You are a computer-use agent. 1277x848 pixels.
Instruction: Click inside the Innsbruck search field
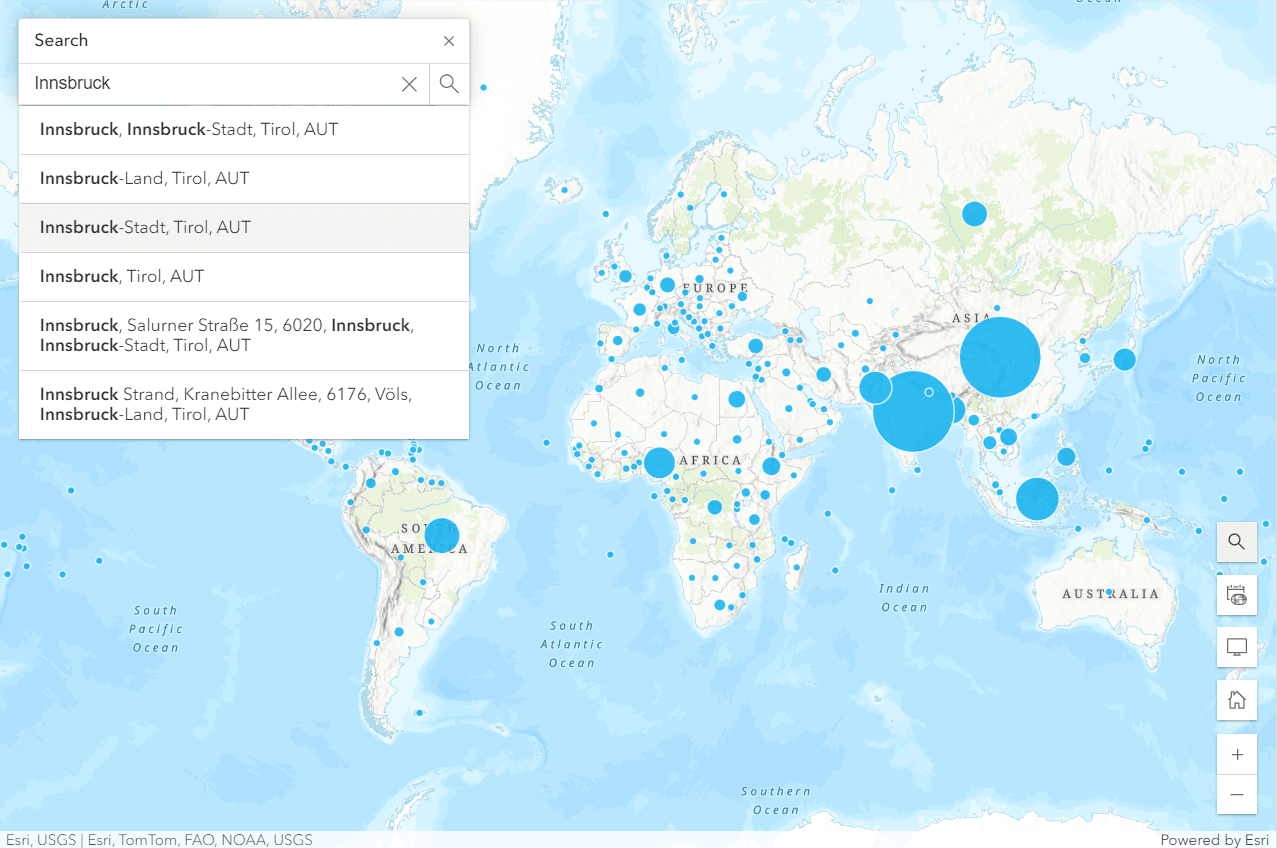(x=210, y=84)
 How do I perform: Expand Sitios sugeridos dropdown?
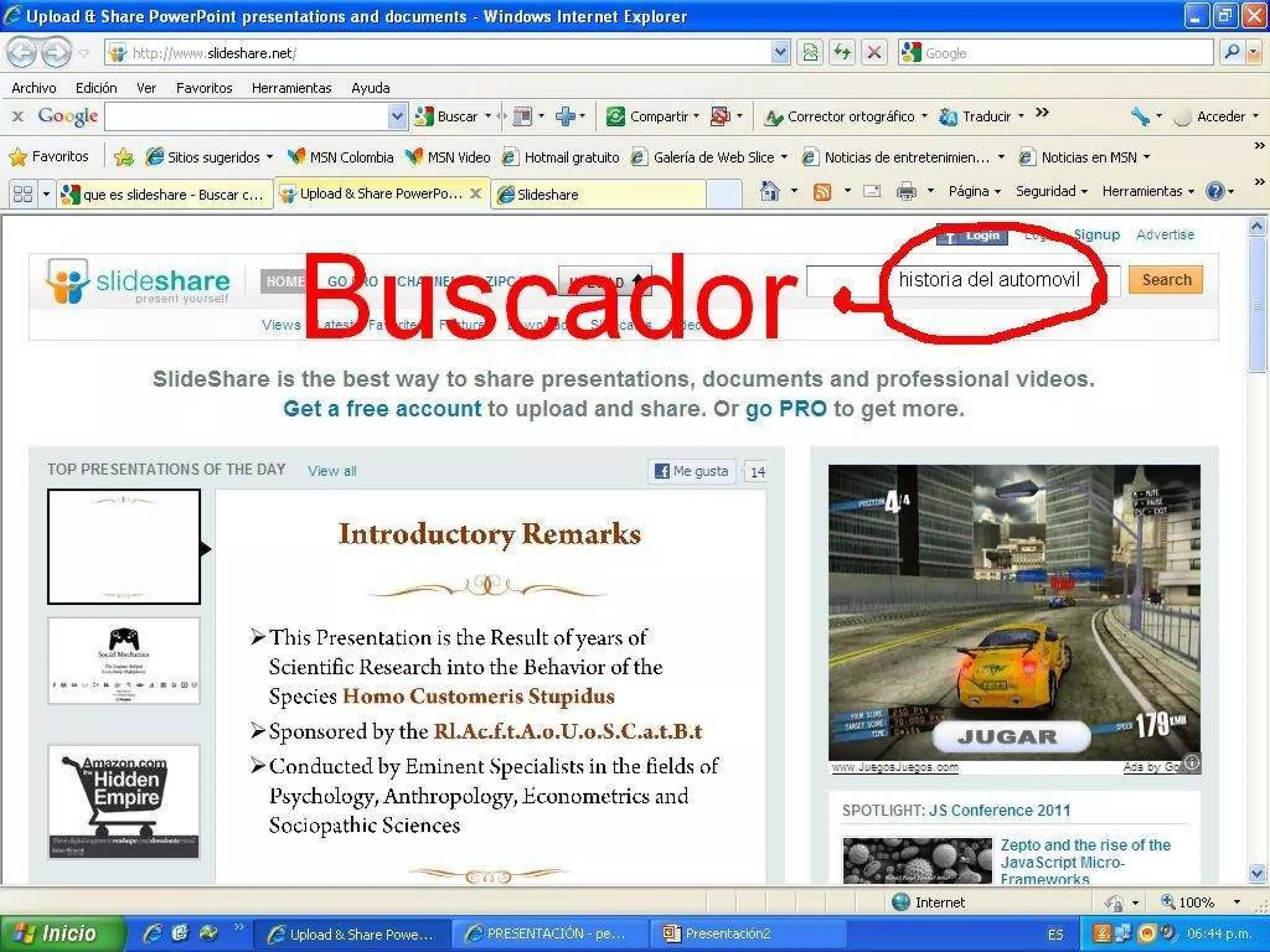[270, 157]
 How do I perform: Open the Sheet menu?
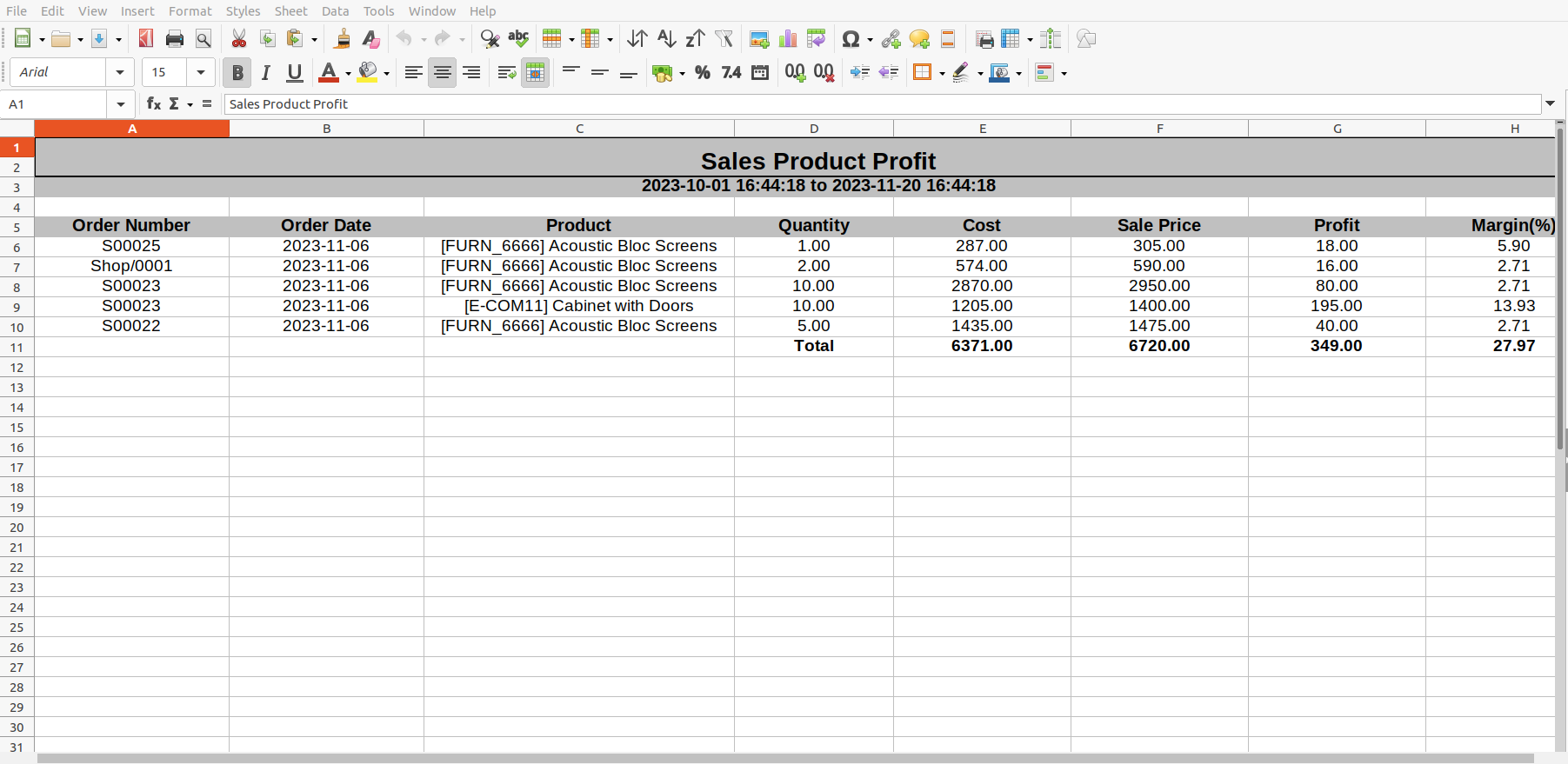[290, 10]
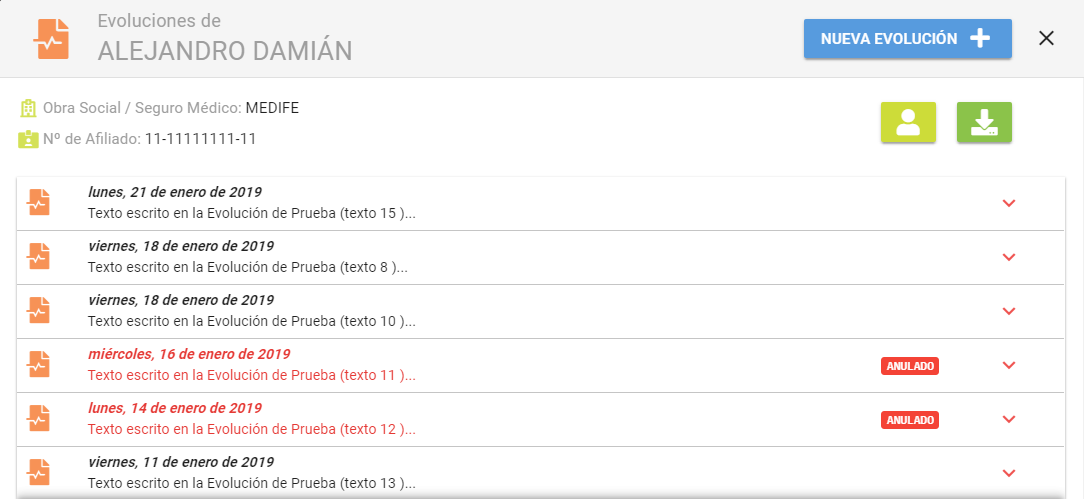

-*-

» **Work required**:
Put every line of the records above into a numbered list, skipping blank lines and leaving out the pictures.

» **Task response**:
1. You are a computer-use agent. 1277x848 pixels.
2. Instruction: Click inside the Innsbruck search field
3. (x=210, y=84)
4.  How do I perform: Expand Sitios sugeridos dropdown?
5. [270, 157]
6.  How do I perform: Open the Sheet menu?
7. [290, 10]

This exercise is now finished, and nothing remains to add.